The emerging corona virus can enter the cells of the body, using an enzyme receptor called ACE2.
Researchers from Tulane University in New Orleans have been able to develop an antibody that prevents the virus from attaching to these receptors, which is imperative to prevent infection.
A deceptive future
First, researchers developed a “deceptive” receiver similar to ACE2, which the virus was able to identify through experiments in mice, just as it does with the real receptor, but without attaching to the cells of the body.
In this way, the phishing protein prevents the virus from sticking to the real receptor, thereby preventing it from entering the cell and causing infection.
The deceptive receptor is safe and soluble, but it does not stay in the body for long, and cannot reach the lining of the lungs, which is a must for Covid-19 epidemic treatment.

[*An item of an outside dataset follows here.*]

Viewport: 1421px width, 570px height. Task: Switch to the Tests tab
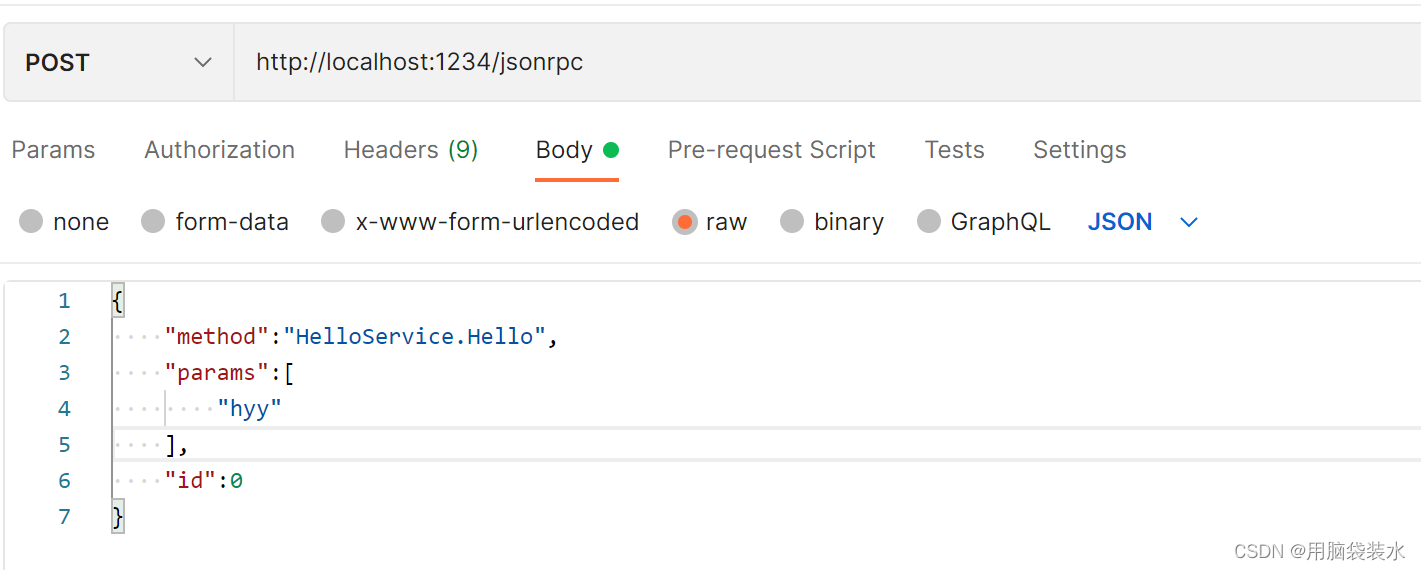tap(954, 150)
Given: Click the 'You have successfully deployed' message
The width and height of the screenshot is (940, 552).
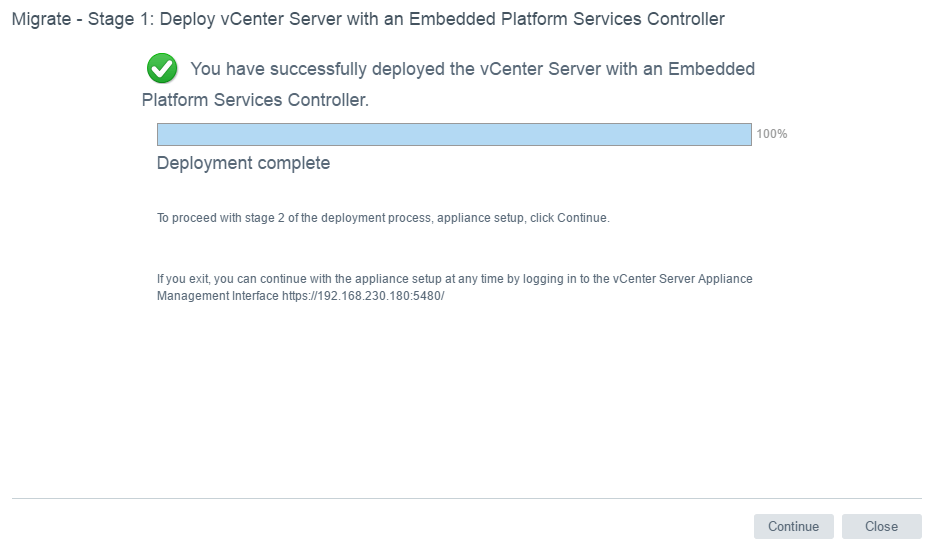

To overcome these problems, the researchers installed ACE2 at the end of an antibody to increase its stability and transport in the body. They invented four antibodies with different mutations, to increase the drug’s stability, lifespan, and ability to bind to the virus.
It is noteworthy that all antibodies have proven effective against the emerging virus, but MDR504 was the best adhering to the virus, even from normal, according to the researchers.
It reaches the lungs
In the next stage of their experiments, the researchers tested the drug in cultured cells using a false virus very similar to the real virus and found that MDR504 effectively neutralizes the virus and prevents it from entering the cells.
They then injected the antibody into the mice, reaching the lungs at levels likely to prevent infection.
“Unlike other materials that scientists are developing against the virus, this protein has been designed in a way that it can reach the lungs to neutralize the virus before it can infect the cells of the lungs,” says study author Dr. Durr Jay Coles of Tulane University.
It is also remarkable that the antibody remained in the rat’s body for a long time, exceeding six days.
An advantage of an antibody is that it is dual-purpose, meaning that it can be used as a prophylaxis of disease and a treatment at the same time.
Researchers first suggest that it be given to groups most vulnerable to the epidemic such as health care workers.
It is preferred to take it by injection, because the intestine may kill it if taken orally.
Given the prolonged survival of the protein in the body, Dr. Coles believes that the injection process can take place at a relatively spaced pace, “Based on our data, we believe that the drug can be given either every two weeks, or perhaps once a month.”
Among the features that add more importance to this drug, it can be used safely as a vaccine for people who are more likely to develop COFED-19, especially those who have undergone organ transplants, or who suffer from autoimmune diseases, according to the study.
Researchers have already begun to collaborate with a biotechnology company to further develop the drug and initiate the necessary clinical trials in humans.